-- Exercise data --
______________________________

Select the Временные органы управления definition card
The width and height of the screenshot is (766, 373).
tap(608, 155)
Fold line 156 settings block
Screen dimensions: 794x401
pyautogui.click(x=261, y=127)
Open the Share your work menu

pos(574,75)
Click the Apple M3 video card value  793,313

______________________________

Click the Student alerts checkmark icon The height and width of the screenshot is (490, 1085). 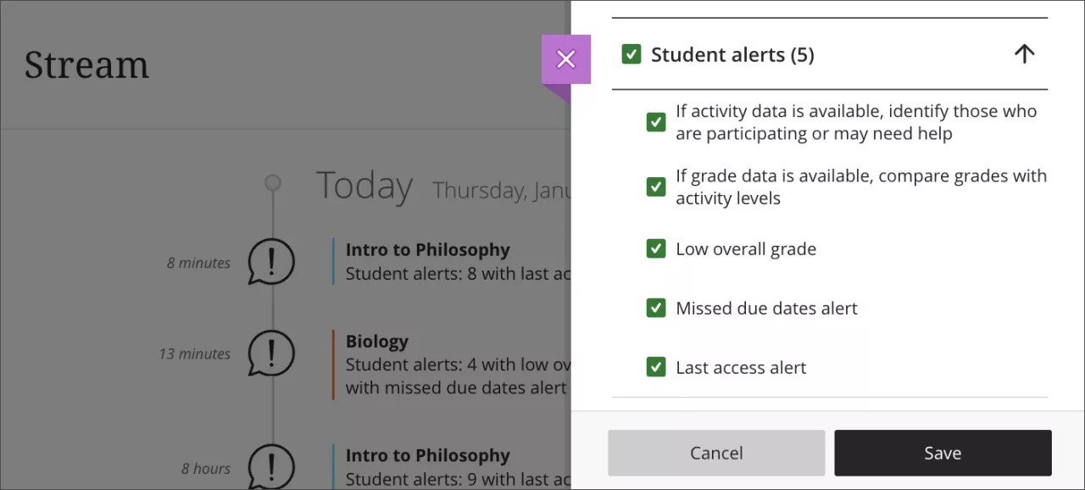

______________________________

-- Assigned task --
What you return must be the lines above that run from the line with "Select the Временные" to the line with "Click the Apple", inclusive, each copied exactly.

-- Expected answer --
Select the Временные органы управления definition card
The width and height of the screenshot is (766, 373).
tap(608, 155)
Fold line 156 settings block
Screen dimensions: 794x401
pyautogui.click(x=261, y=127)
Open the Share your work menu

pos(574,75)
Click the Apple M3 video card value  793,313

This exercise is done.